According to Table 4, each signal group across every time horizon gave a hit ratio greater than 50%. More specifically, the signal groups and time horizons that gave the highest returns also showed the highest hit ratios. Per example, every signal group for the 14-day time horizon had hit ratios between 57-58%. This shows that the algorithm’s accuracy remained consistent and reliable despite being subject to the volatile and unpredictable Coronavirus period. The Top 20 and Top 10 signal groups both gave the highest hit ratio of 58% for the 14-day time horizon, as well as two of the highest returns.

Conclusion

This evaluation report presented the performance of I Know First’s algorithm for the Top ETFs forecast from January 1st, 2019 to May 24th, 2020. It shows the average returns and hit ratios for all time horizons, with further performance evaluation done on the turbulent period since the Coronavirus pandemic.

The I Know First algorithm has obtained better performance for short term horizons. It succeeded in outperforming the benchmark for all of them with only positive results. Even more so, it outperformed the index during the Coronavirus pandemic which saw the S&P 500 give negative returns.

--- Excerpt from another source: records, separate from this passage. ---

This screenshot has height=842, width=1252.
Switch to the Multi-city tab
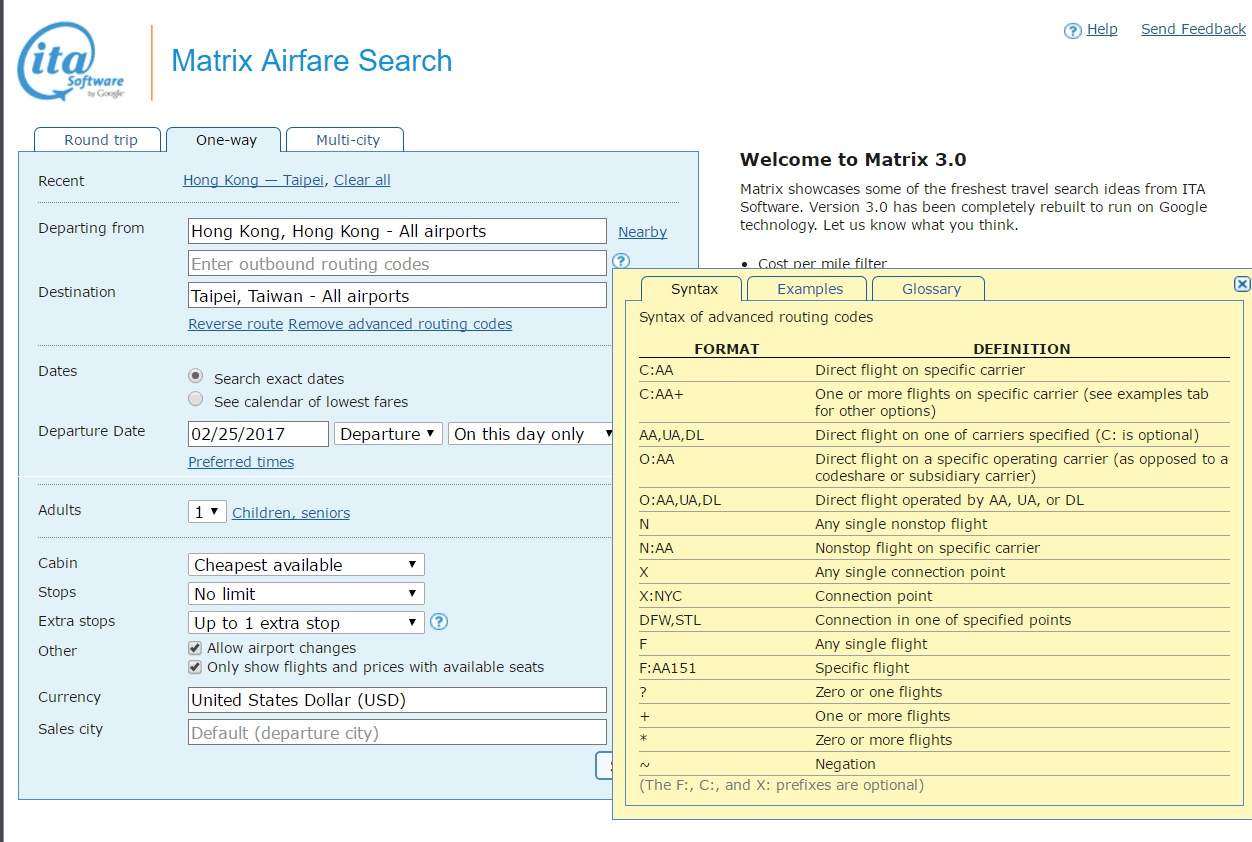347,140
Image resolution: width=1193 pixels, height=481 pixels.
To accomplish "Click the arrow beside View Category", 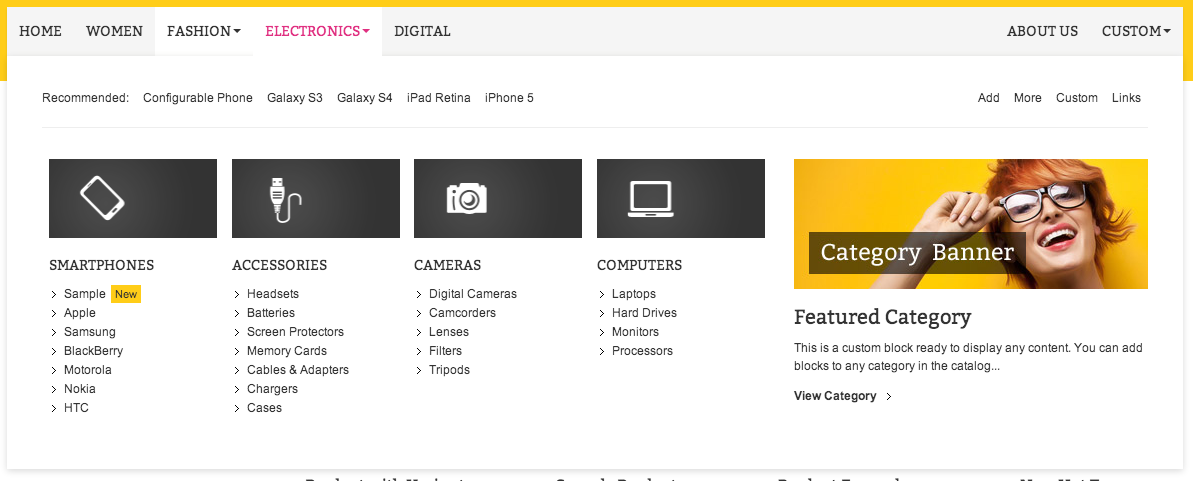I will (x=889, y=397).
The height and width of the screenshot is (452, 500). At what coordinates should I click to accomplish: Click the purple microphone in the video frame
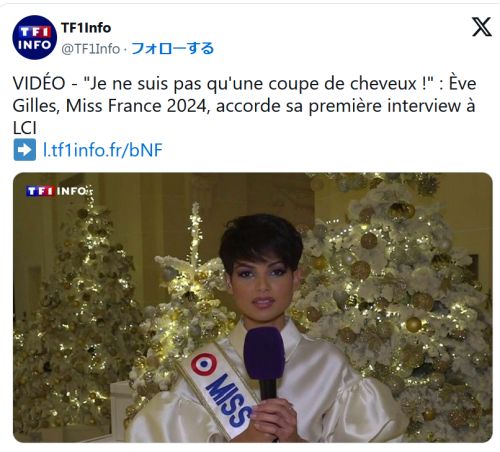tap(264, 362)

It is important to note that every signal group across every time horizon gave a hit ratio greater than 50%, showing a consistent and reliable accuracy.  It is advisable for traders to rebalance their portfolio using the most updated forecasts sent by I Know First.

We look forward to new market data in the following months and will monitor the changes in performance trends that are going to be communicated to our investors and subscribers in the follow-up reports.